• [What this task involves]
Convert the records below, from the line containing "Unlike the 'love you bhai' reply heart" through the end of the records, into a JSON list of strings with one string per line and blank lines omitted.

• [Supplied data]
--- start ---

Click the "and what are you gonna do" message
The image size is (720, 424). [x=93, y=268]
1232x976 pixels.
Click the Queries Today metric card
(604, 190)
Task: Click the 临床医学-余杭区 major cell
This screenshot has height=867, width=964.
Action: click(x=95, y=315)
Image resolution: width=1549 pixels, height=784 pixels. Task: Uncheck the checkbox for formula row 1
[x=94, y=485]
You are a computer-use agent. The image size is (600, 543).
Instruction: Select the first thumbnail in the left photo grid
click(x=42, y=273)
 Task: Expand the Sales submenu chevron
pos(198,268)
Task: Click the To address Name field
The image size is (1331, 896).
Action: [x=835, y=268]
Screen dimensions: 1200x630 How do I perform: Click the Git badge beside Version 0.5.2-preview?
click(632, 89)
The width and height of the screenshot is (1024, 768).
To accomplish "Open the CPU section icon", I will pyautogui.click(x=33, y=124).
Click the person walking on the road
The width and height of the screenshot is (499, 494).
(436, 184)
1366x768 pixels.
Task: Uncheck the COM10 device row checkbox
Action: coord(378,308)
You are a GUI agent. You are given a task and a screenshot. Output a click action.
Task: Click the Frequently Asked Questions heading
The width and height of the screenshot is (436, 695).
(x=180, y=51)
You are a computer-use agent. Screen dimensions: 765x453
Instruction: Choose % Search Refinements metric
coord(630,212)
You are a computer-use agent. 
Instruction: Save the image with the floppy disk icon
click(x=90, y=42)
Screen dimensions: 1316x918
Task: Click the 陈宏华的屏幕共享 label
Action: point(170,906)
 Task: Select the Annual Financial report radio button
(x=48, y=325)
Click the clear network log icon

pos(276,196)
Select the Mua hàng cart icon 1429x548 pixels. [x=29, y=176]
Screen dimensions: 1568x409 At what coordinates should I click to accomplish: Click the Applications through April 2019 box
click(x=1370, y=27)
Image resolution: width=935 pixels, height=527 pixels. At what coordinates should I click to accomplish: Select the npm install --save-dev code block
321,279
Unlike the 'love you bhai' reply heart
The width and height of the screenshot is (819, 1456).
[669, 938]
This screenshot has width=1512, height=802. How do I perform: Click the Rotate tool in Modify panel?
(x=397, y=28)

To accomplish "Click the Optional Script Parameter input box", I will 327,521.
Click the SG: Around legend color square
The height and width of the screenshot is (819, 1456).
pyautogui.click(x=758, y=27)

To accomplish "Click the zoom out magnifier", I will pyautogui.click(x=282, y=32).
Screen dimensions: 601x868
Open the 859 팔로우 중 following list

--- end ---

• [Answer for the task]
[
  "Unlike the 'love you bhai' reply heart",
  "The width and height of the screenshot is (819, 1456).",
  "[669, 938]",
  "This screenshot has width=1512, height=802. How do I perform: Click the Rotate tool in Modify panel?",
  "(x=397, y=28)",
  "To accomplish \"Click the Optional Script Parameter input box\", I will 327,521.",
  "Click the SG: Around legend color square",
  "The height and width of the screenshot is (819, 1456).",
  "pyautogui.click(x=758, y=27)",
  "To accomplish \"Click the zoom out magnifier\", I will pyautogui.click(x=282, y=32).",
  "Screen dimensions: 601x868",
  "Open the 859 팔로우 중 following list"
]